From: Michael van Elst <mlelstv@serpens.de>
To: gnats-bugs@NetBSD.org
Cc: 
Subject: Re: PR/34293 CVS commit: src/sys/dev
Date: Thu, 7 Sep 2006 19:36:30 +0200

 On Thu, Sep 07, 2006 at 12:55:03PM +0000, YAMAMOTO Takashi wrote:
 > The following reply was made to PR kern/34293; it has been noted by GNATS.
 > 
 > From: yamt@mwd.biglobe.ne.jp (YAMAMOTO Takashi)
 > To: mlelstv@serpens.de
 > Cc: gnats-bugs@NetBSD.org, kern-bug-people@NetBSD.org,
 > 	gnats-admin@NetBSD.org, netbsd-bugs@NetBSD.org
 > Subject: Re: PR/34293 CVS commit: src/sys/dev
 > Date: Thu,  7 Sep 2006 21:51:01 +0900 (JST)
 > 
 >  > >  does your "mkfs.ext2" use a block device, rather than a raw device?
 >  > 
 >  > It's not mine but it does.
 >  
 >  ok, then i think i understand the problem.
 >  we should throttle activities creating dirty buffers.

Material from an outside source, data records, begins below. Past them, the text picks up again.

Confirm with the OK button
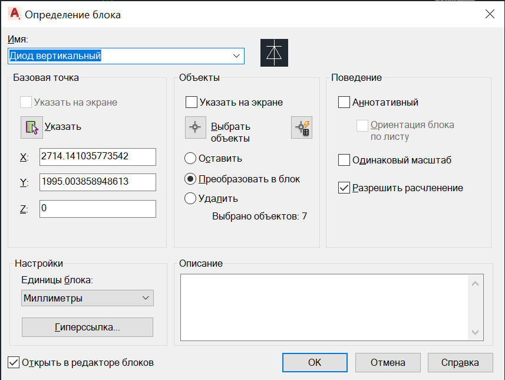This screenshot has height=380, width=505. tap(315, 362)
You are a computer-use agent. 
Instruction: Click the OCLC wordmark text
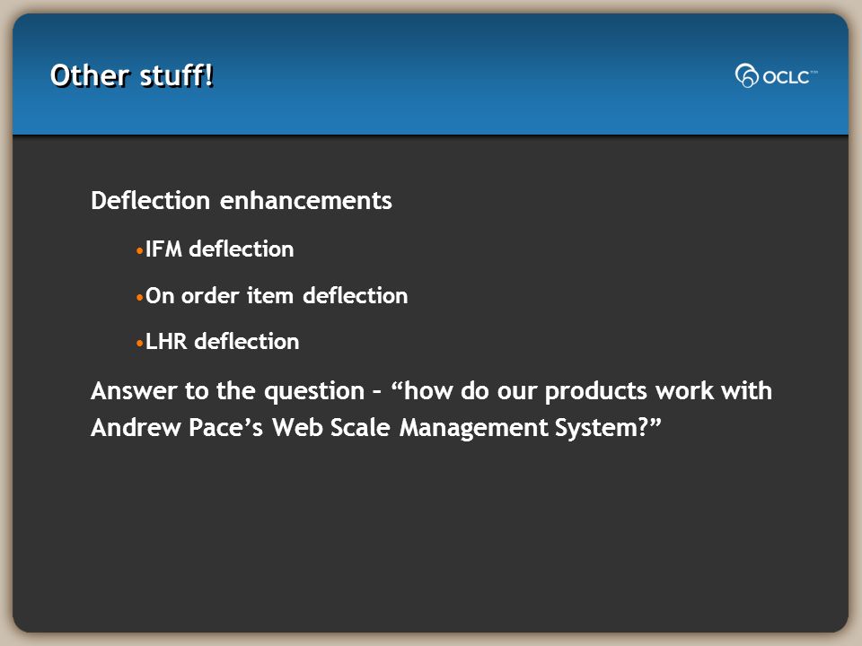(786, 77)
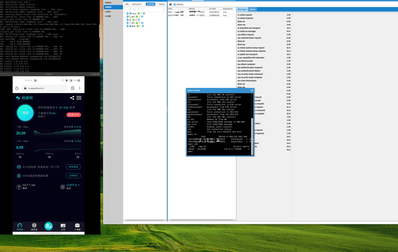
Task: Click the lightning icon next to IMS
Action: 140,17
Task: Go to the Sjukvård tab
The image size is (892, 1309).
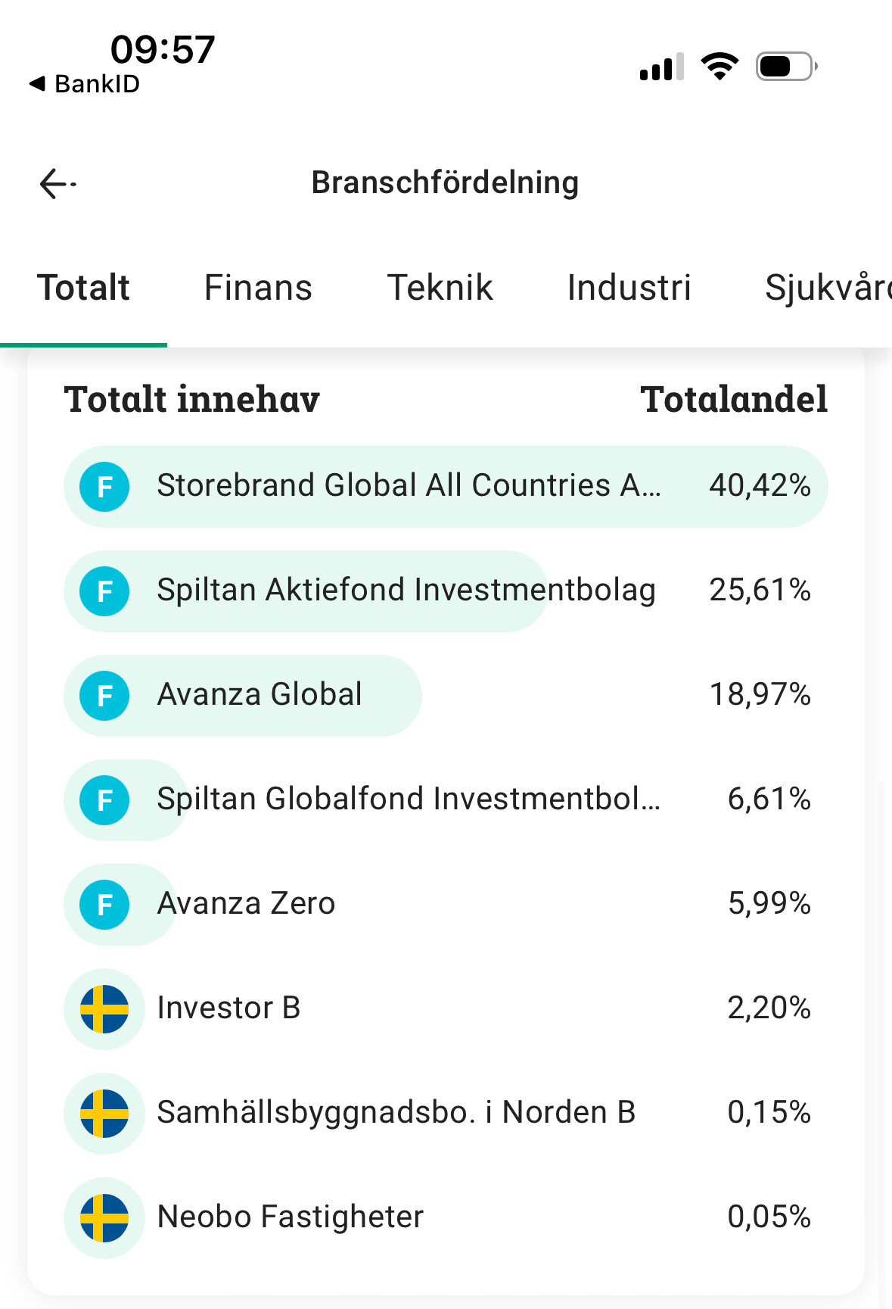Action: coord(827,288)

 >  maybe by having a flag for getblk and friends to tell
 >  "we are not going to dirty the buffer".
 
 If I remember previous discussions there was some opposition in
 restricting writes this way. Please check the discussions about
 untarring source trees and waiting for X11 to respond again.
 
 Throttling getblk does not prevent the deadlock. For that you need
 to distinguish between the upper filesystem or block device, that
 needs to be throttled and the lower filesystem (or rather lowest
 if you start nesting deeper), that must be kept running to avoid the
 deadlock.
 
 There is also the problem about feedback. How would you know when
 to throttle (or rather when to stop)?. You could have a mechanism
 that looks at all the device queues, if buffers pile up there
 because the device is too slow, you stop generating more.
 
 But throttling getblk isn't good enough, you only want to throttle
 getting buffers that end in the particular slow device queue. And
 getblk doesn't have that information.
 
 The SoC-Project that adds congestion control to filesystems might
 eventually address this problem correctly.
 
 
 >  what your patch does is the opposite.  ie. throttling attempts of
 >  cleaning buffers.  i believe it makes the situation worse.
 
 The patch does not throttle attempts of cleaning buffers. The
 bottleneck for cleaning buffers is still the underlying filesystem
 where the virtual device file resides.
 
 With the patch when vnd throttles the writer it does two things:
 
 it prevents it from generating more dirty buffers and
 
 it delays the requeuing of dirty buffers _when the underlying
    filesystem is too slow to process them_.
 
 As a result it may not utilize the buffer cache effectively.
 You could provide a knob to control the queue length, currently
 that's hardcoded 8 for local filesystems and 2 for NFS.
 
 It also affects vnd operation only, unlike anything that interfers
 with the more global getblk.
 
 
 Greetings,
 -- 
                                 Michael van Elst
 Internet: mlelstv@serpens.de
                                 "A potential Snark may lurk in every tree."